OF MARYLAND LEGISLATORS fall asleep at the switch and fail to enact a cable franchising bill now before them, you can click off those extra- channel screens in Montgomery County indefinitely. Without the legislation--which would grant to localities in Maryland the same immunity from antitrust lawsuits already enjoyed by the state government in cable-franchising decisions--Montgomery's franchise decision could be delayed as much as two years.
That's the unwelcome but cautionary word from County Executive Charles Gilchrist, in the wake of a Supreme Court decision last Jan. 13 that complicated cable life for many localities across the country. Here, in a nutshell, is why: the court's decision makes localities liable for antitrust suits if they award exclusive cable franchises without state authority. Most localities in Maryland already have granted such franchises, assuming they were protected under the state's blanket of immunity. But Montgomery is just now wrapping up a long process aimed at coming up with a franchising recommendation in June, to be followed by the solicitation of bids.

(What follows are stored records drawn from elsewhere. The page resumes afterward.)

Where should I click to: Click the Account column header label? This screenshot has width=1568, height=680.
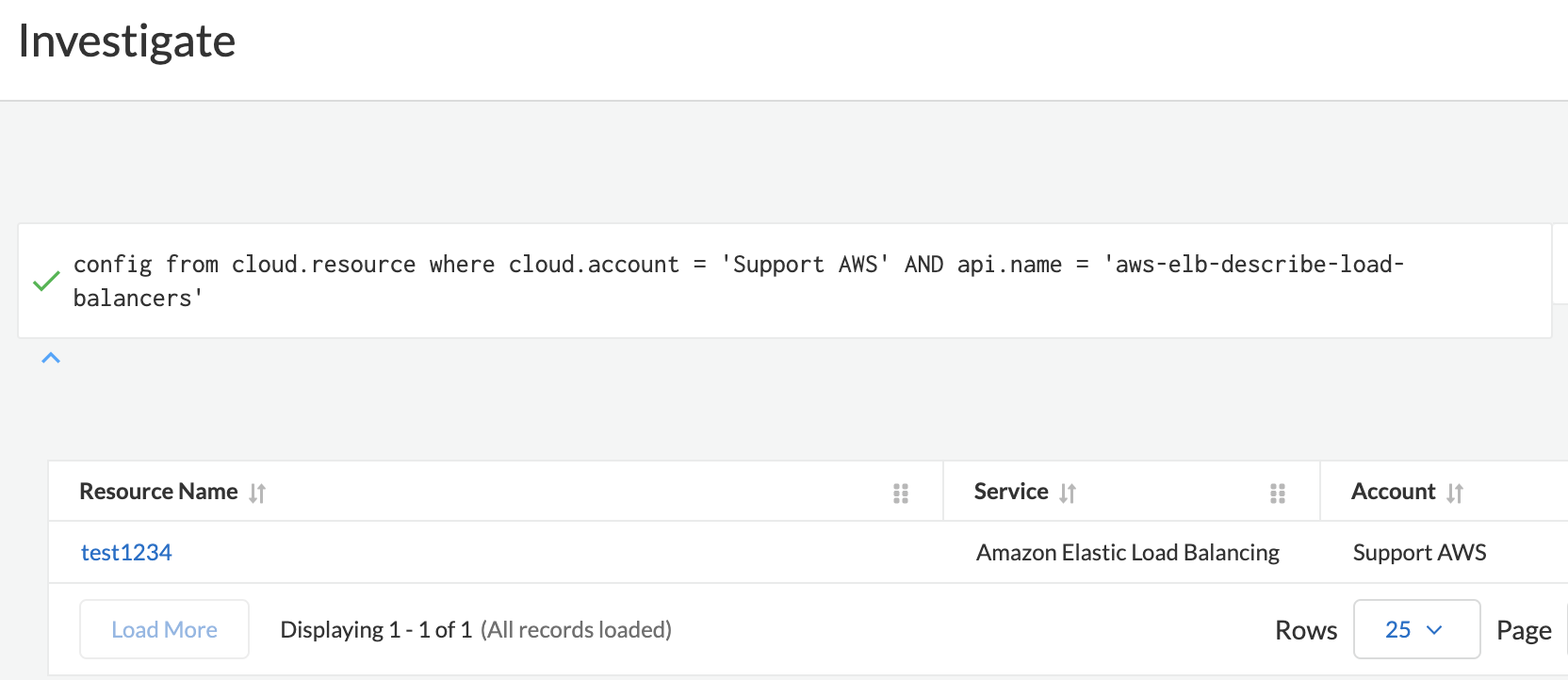[x=1393, y=492]
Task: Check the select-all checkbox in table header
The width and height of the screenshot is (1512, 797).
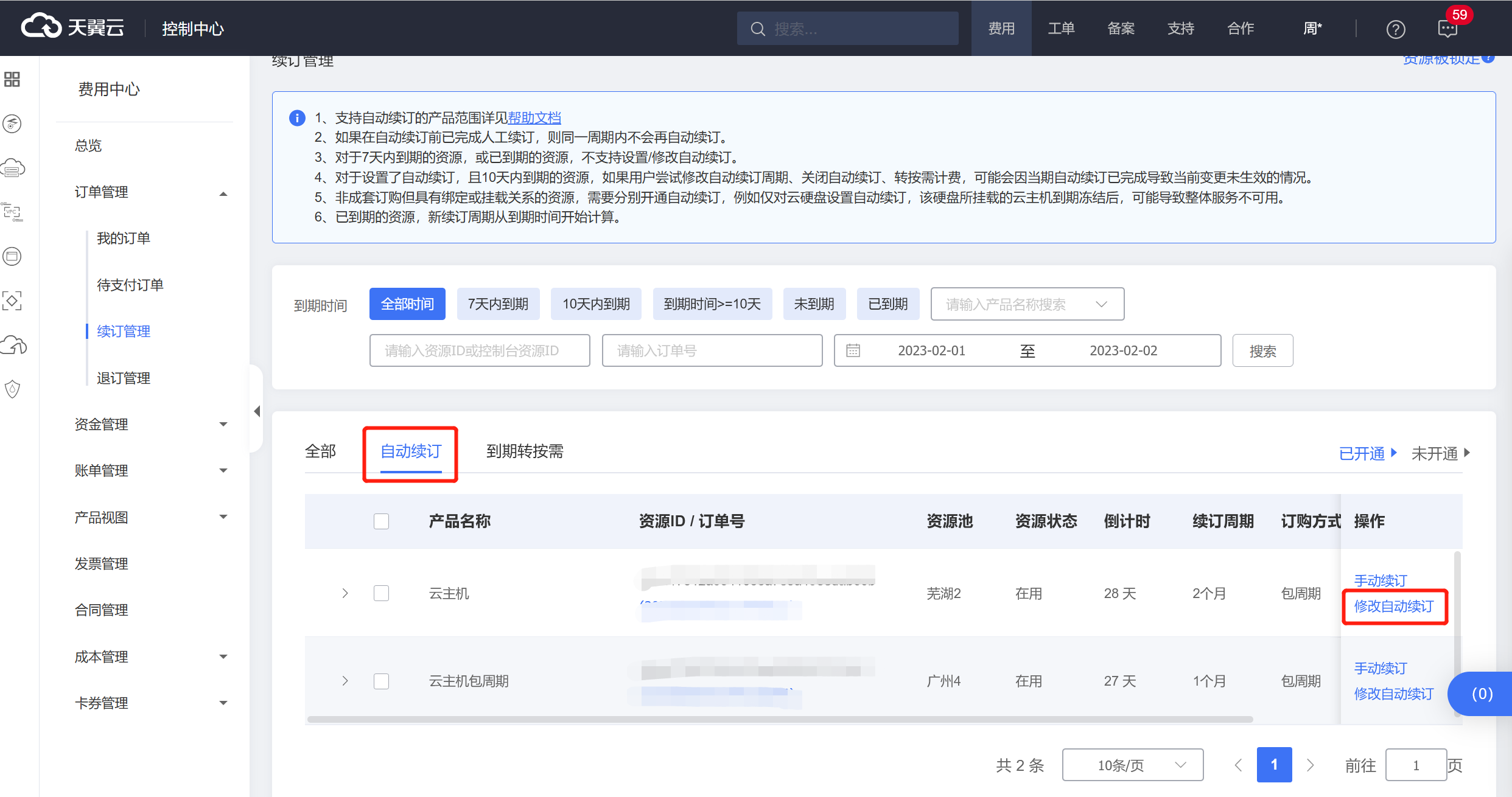Action: 381,521
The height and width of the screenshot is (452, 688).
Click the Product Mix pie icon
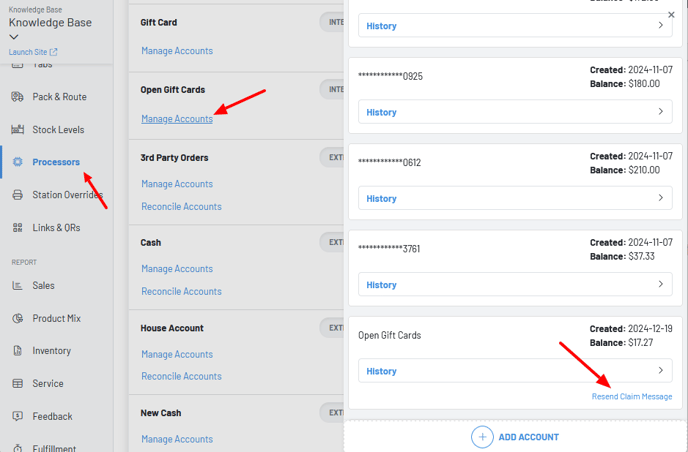tap(17, 318)
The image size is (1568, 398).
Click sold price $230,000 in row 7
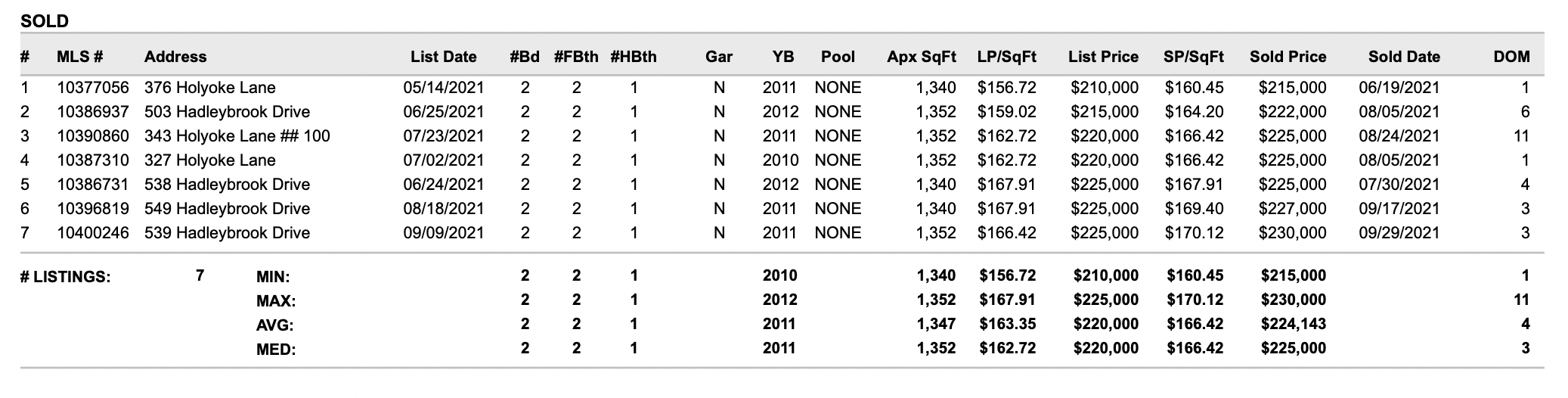[1292, 233]
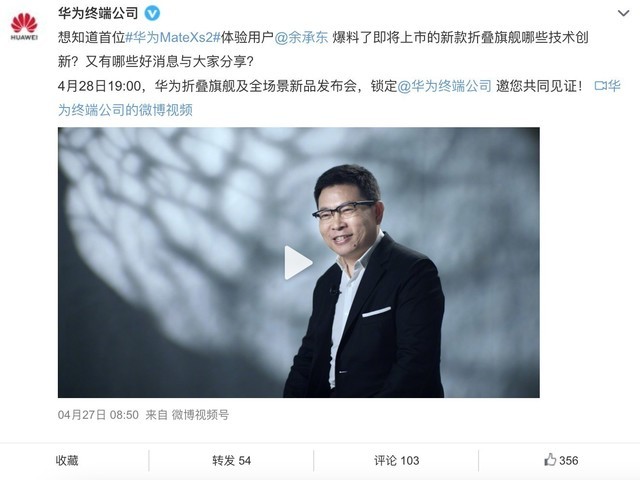This screenshot has height=480, width=640.
Task: Play the video with the play button
Action: pyautogui.click(x=298, y=262)
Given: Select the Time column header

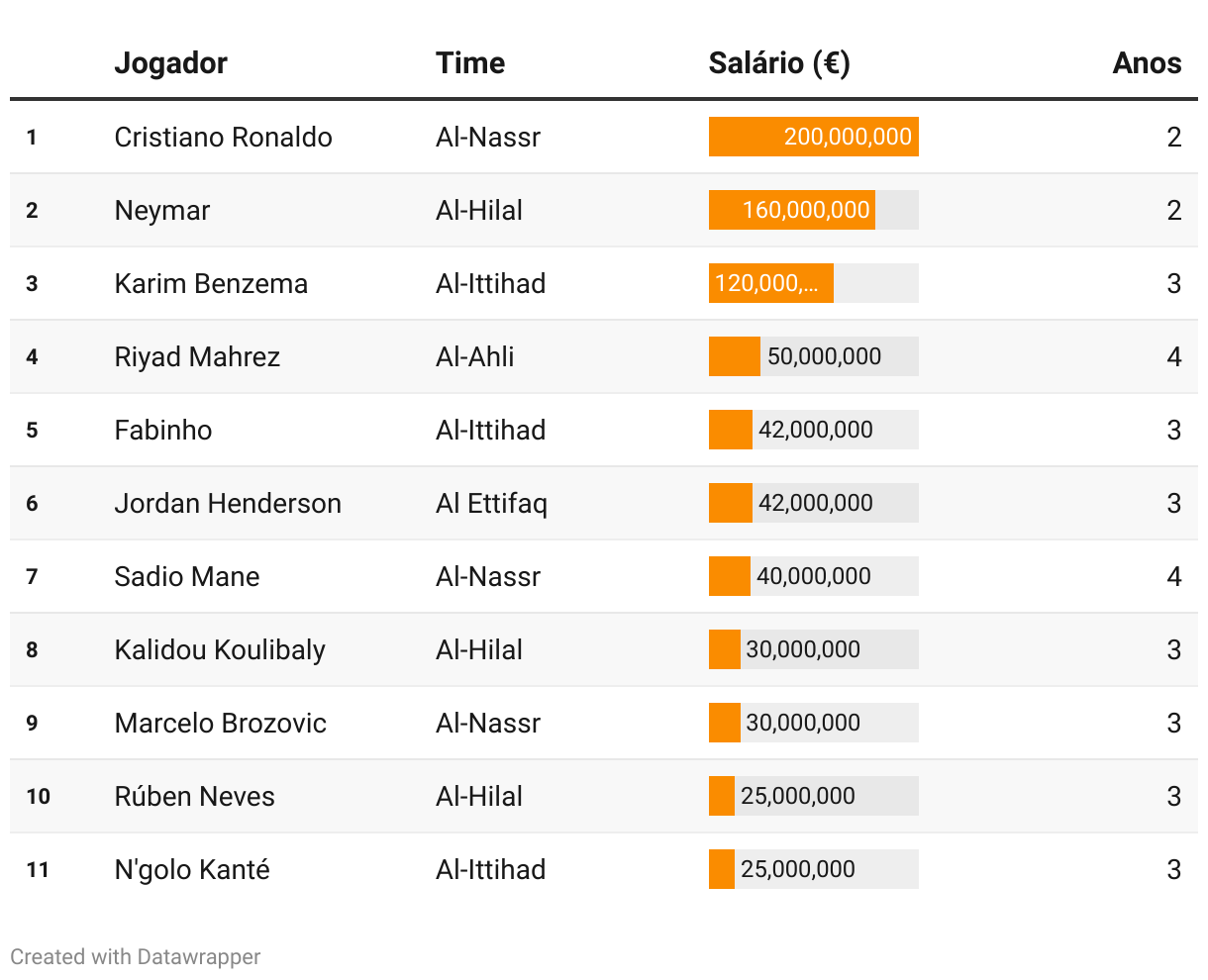Looking at the screenshot, I should coord(470,63).
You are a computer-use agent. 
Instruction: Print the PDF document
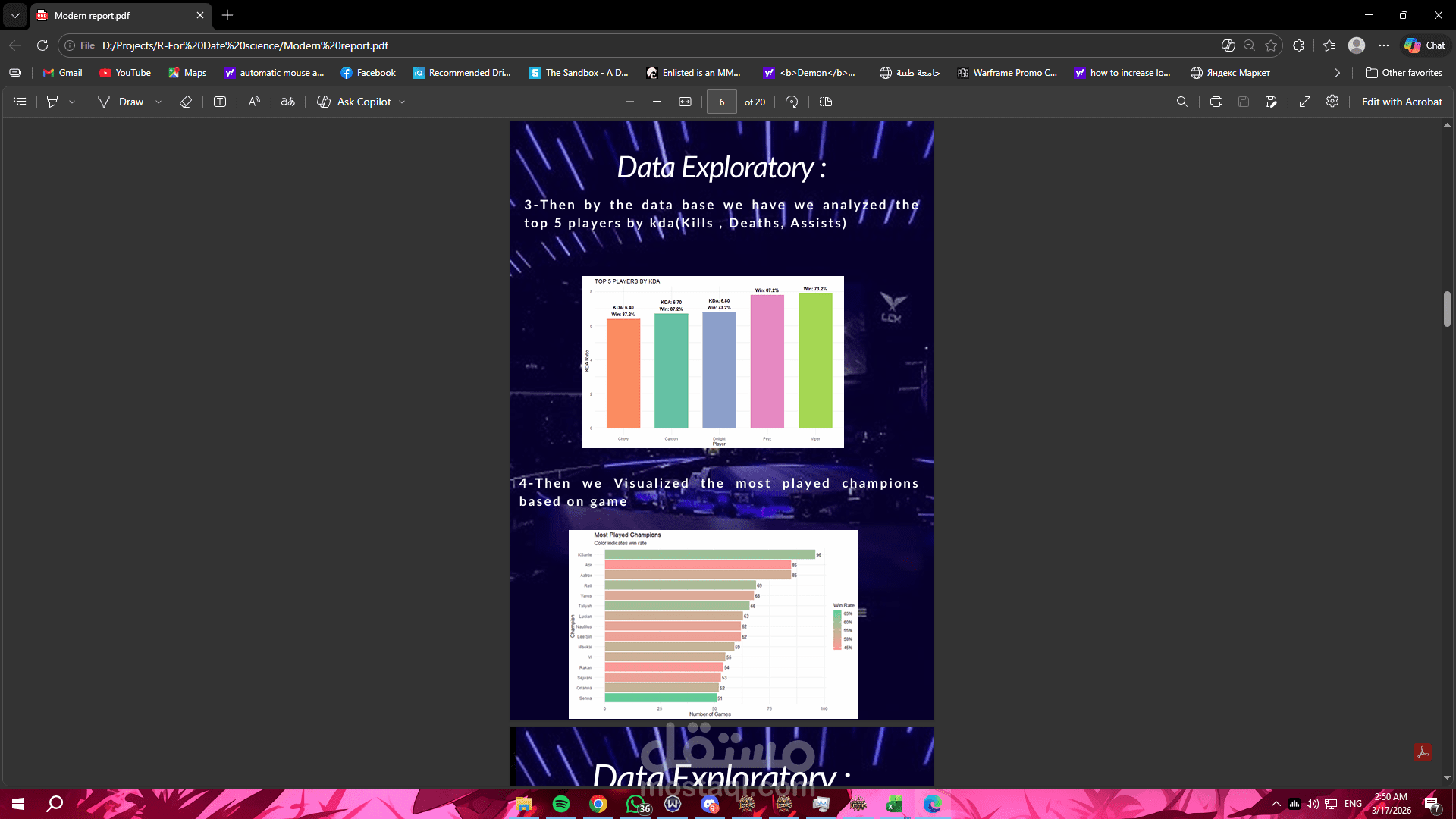[1216, 102]
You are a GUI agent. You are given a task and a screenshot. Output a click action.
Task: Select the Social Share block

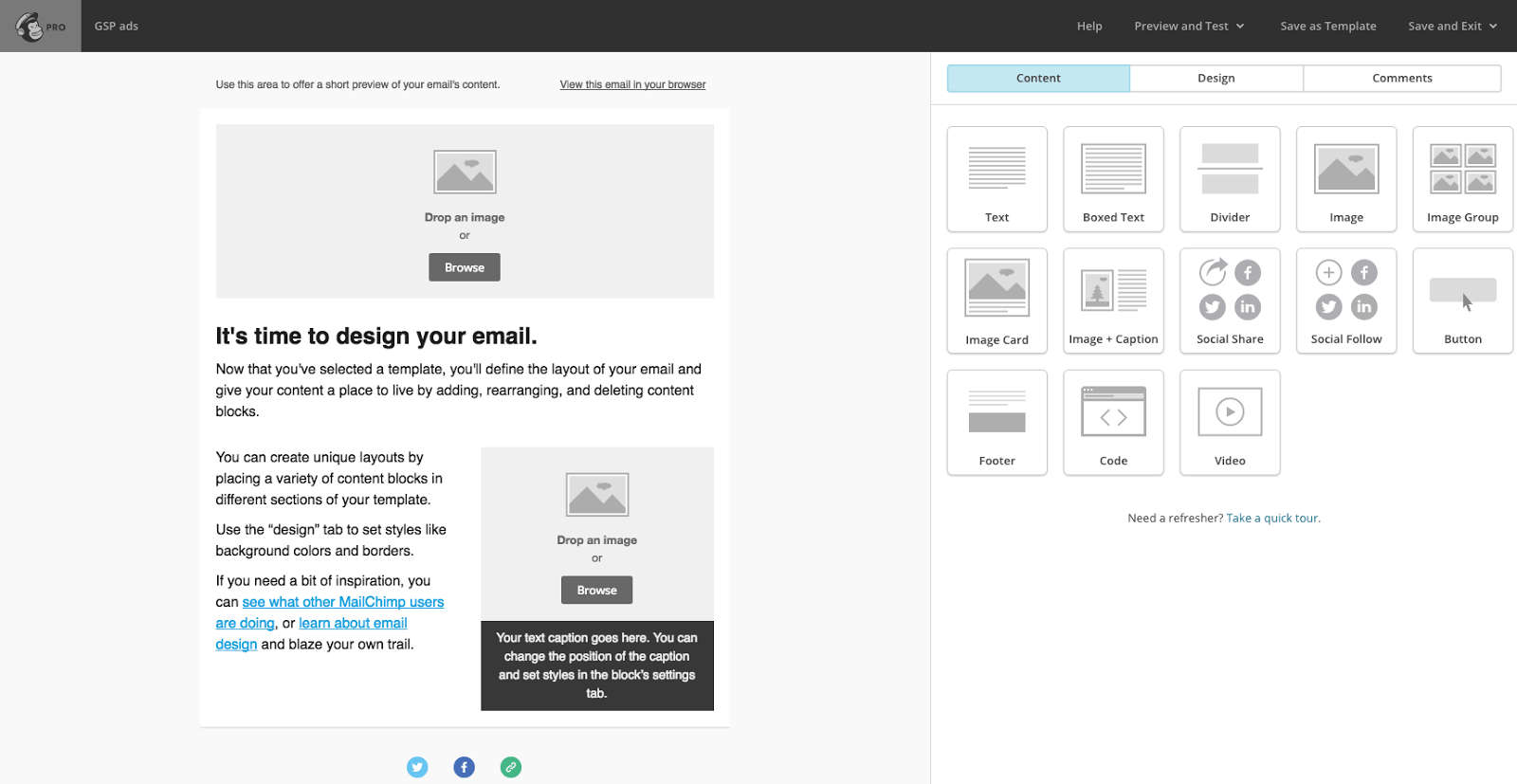click(1230, 301)
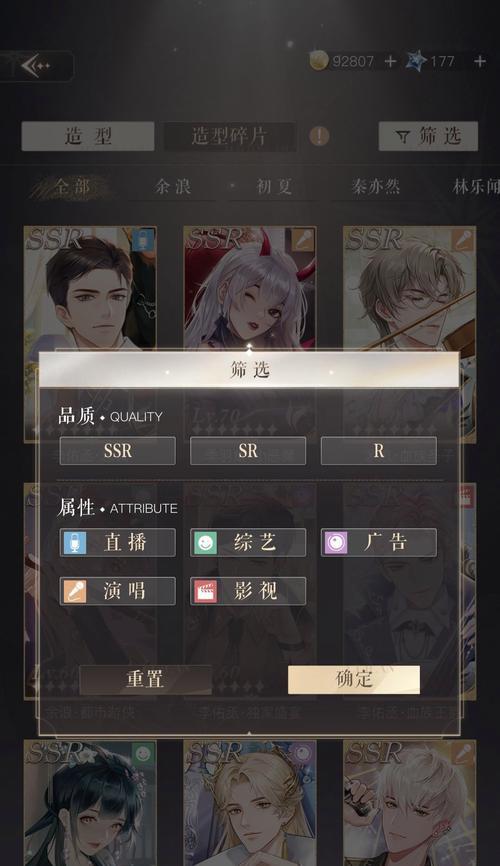Confirm filter with 确定 button

354,679
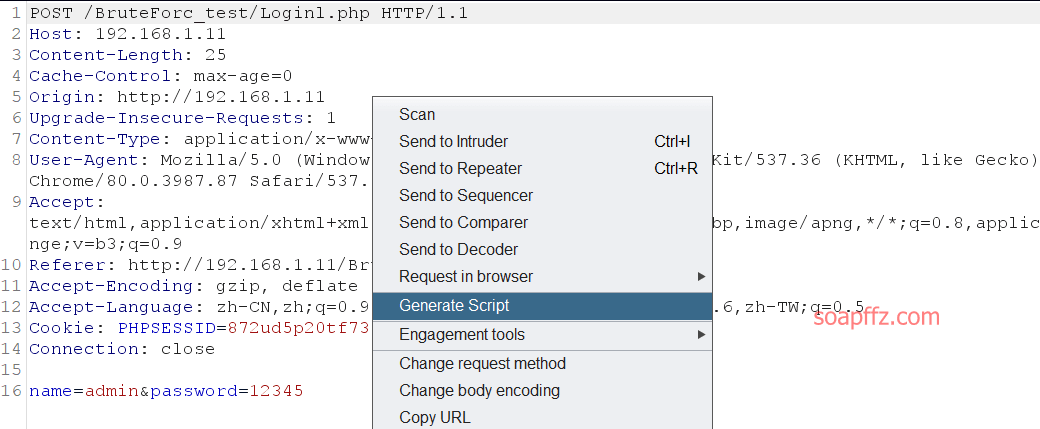Click Generate Script menu entry
This screenshot has height=429, width=1040.
click(x=542, y=306)
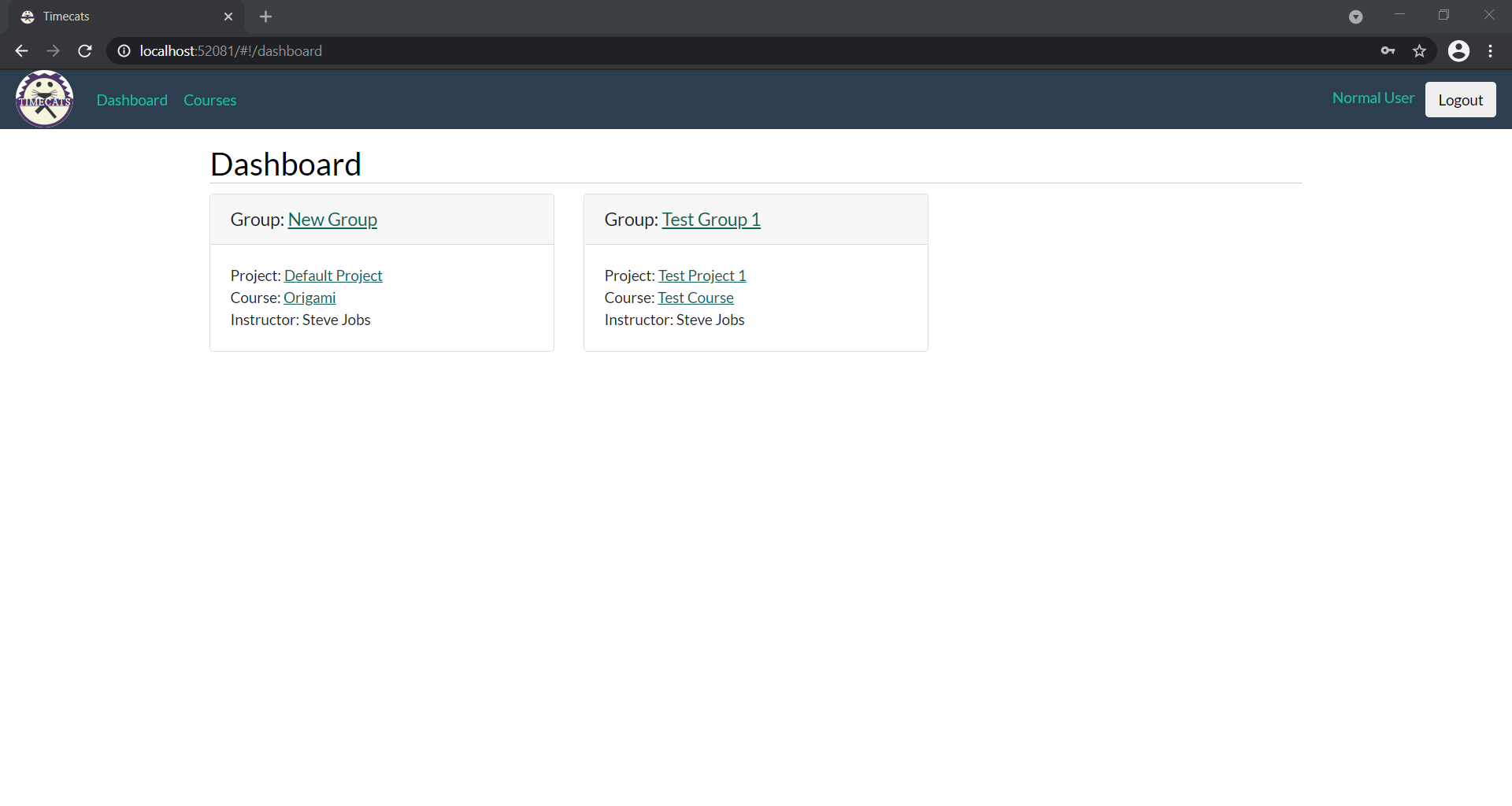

Sponsors of the cable bill, SB 872, note that the measure is designed merely to reinstate what had been understood all along to be the authority of Maryland's home-rule governments to award franchises, establish rates and regulate service. The bill would not grant any new or extraordinary powers to governments. Nor is it intended to overturn any past decisions (for better or for worse) made by other localities.
But legislative time is short now, with three weeks to go before the General Assembly session ends. For the sake of an orderly transition to cable throughout Maryland in general and in Montgomery right now, the bill deserves priority consideration and a strong vote for enactment.